Investors are taking a 16%-69% loss on invested capital. You're not going to make any money by exercising call options unless the strike price is absurdly low for some reason.

The employees might have done okay if they were holding put options on the company, but alas, one's employer probably isn't going to offer one put options as some kind of incentive...

That's actually not a bad idea, as a backstop.

I did a search for `startup "put option"` to see if there was anything written about this. There is one article arguing that major early investors should demand something vaguely similar [1] -- although it sounds like it is not designed to be triggered when a company fails and loses a lot of value, but instead perhaps when a company is partially succeeding, or succeeding but the investor wants to reduce exposure or otherwise get some cash back:

> If the investor exercises the put, the investor is entitled to redeem all or a portion of his equity interests in exchange for the initial investment value plus a nominal return above the risk-free rate, yet still maintain a reduced equity position in the company–perhaps, somewhere between 50% to 75%.

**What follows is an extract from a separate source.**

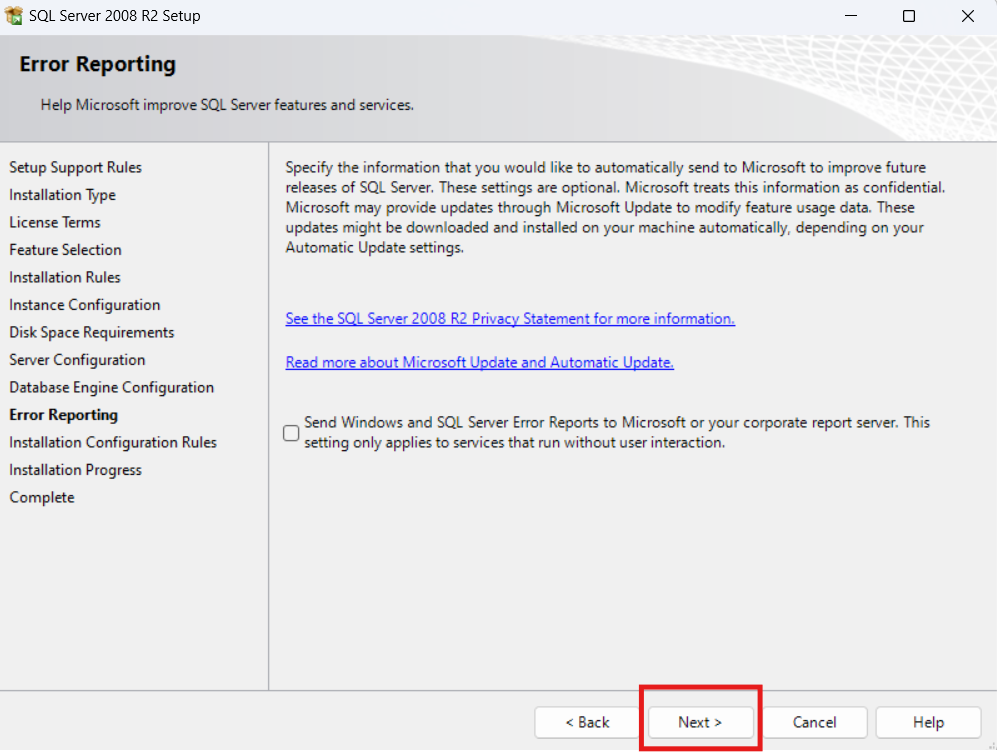
Task: View Disk Space Requirements
Action: click(91, 332)
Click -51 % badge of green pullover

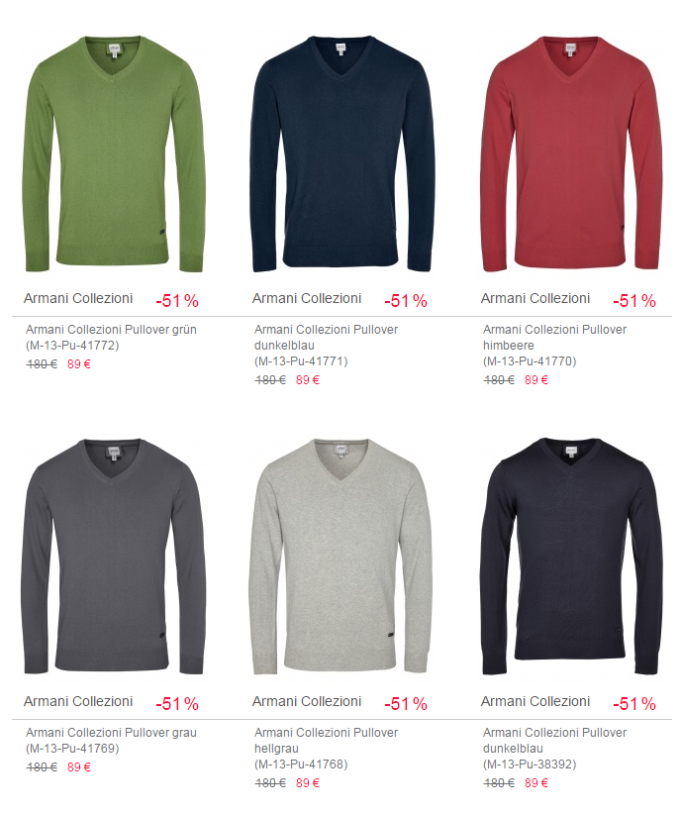point(177,301)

> To prevent the investor from exercising the put at a moment when the company’s financial stability or expansion plans could be jeopardized, the company can require that in addition to a prescribed time period restriction, certain revenue milestones must be achieved and set as “triggers” before the put may be exercised.

> The put option must be structured in a way that enhances the investor’s optionality without putting the company at balance-sheet risk. It is possible to strike that balance.

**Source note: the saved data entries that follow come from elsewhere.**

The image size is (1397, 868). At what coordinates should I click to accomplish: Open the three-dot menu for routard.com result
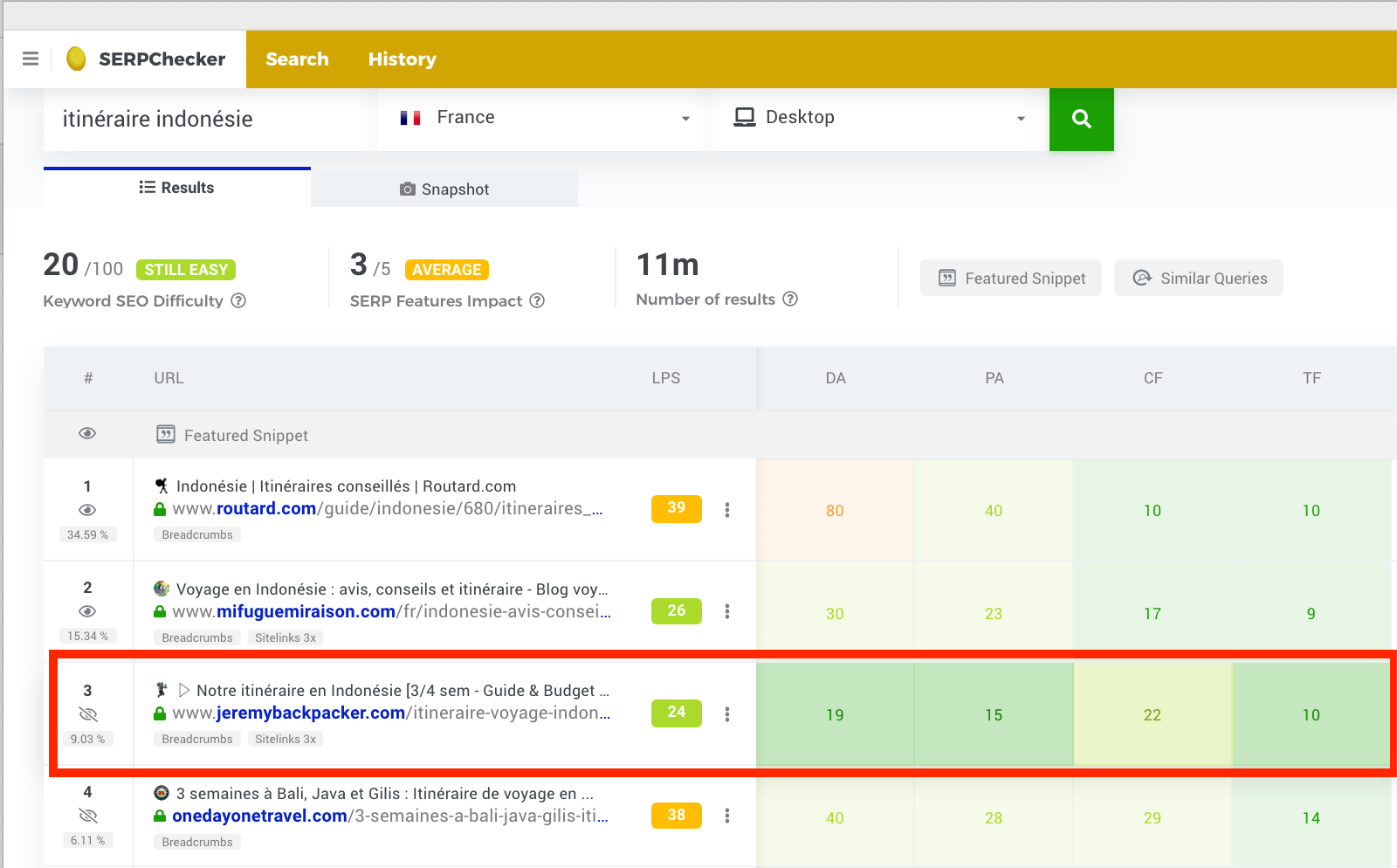point(726,510)
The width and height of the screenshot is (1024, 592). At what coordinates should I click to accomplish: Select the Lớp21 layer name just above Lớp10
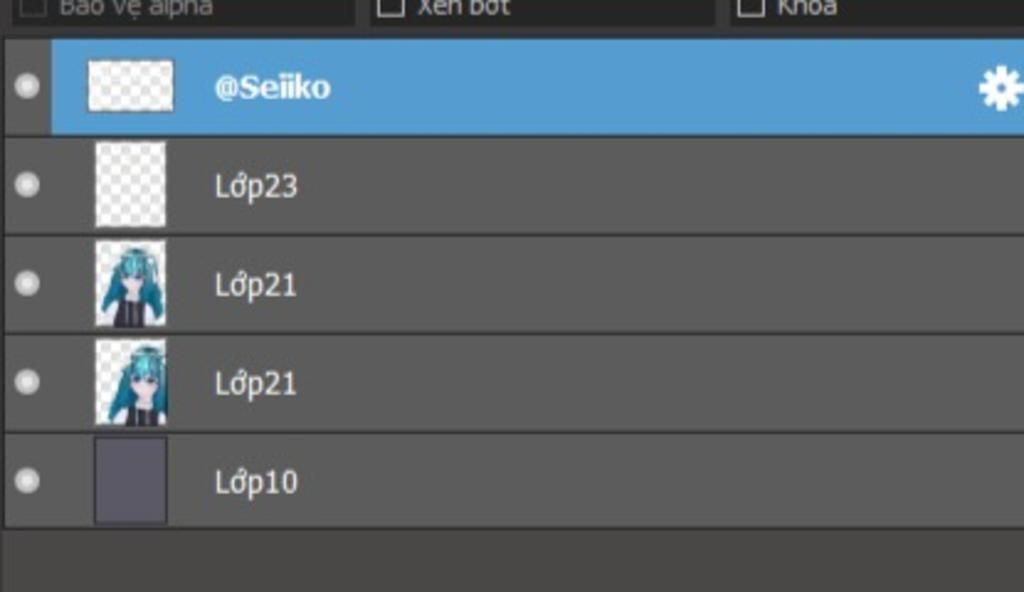pos(255,384)
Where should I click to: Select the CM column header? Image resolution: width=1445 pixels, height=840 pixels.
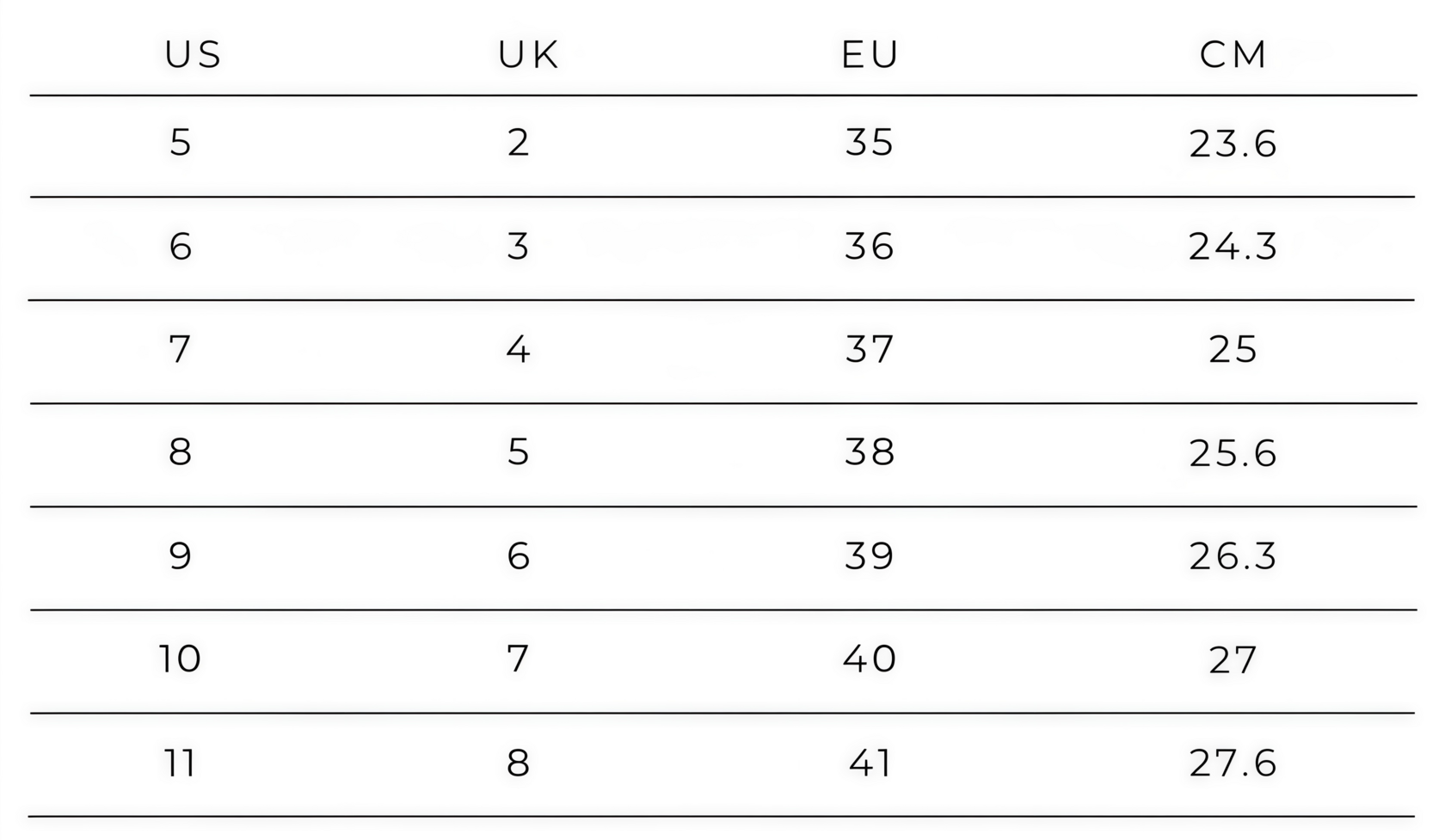pyautogui.click(x=1233, y=55)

[1] https://www.thinkadvisor.com/2010/04/01/venture-populist-the...

Another variation would be to strike a deal where put options were not written by the startup but by some other third party (an insurer or bank?), which was highly likely to remain liquid in the event that the startup went bust. This could avoid needing to constrain the use of the options with triggers & so on. On the other hand, it would be a pretty risky business for a third party to sell such things, so they probably wouldn't be cheap to buy...

Honestly confused: why do you want to pay bonuses to retain execs of a failed company? Weren’t they responsible for that failure?

Not necessarily. Companies fail for any number of reasons, not just executive incompetence. Eero is a hardware company, and hardware companies are require significant capital to operate. Its a very difficult space to operate in, especially pre-launch.

> Hardware startups require a lot of cash, and technological progress can render a product obsolete before it has a chance to take off. Nearly all (97 percent) of the 400 hardware startups tracked in a 2017 report from CB Insights either died or became "zombies," companies that survive for awhile with VC money, but eventually fizzle out.

Amazon purchased this company for its technology and people. Having the entire executive team leave immediately would make the transition exceedingly difficult. They want to incentivize these people to stay to assist in the transition, hence the payout.

It takes a huge amount of money to build a successful hardware company and they failed because they ran short of cash. However Amazon seems to believe that their product idea and the people who conceived it have value, and that's what they paid for.

Sports teams buy pro athletes from teams that loose all the time.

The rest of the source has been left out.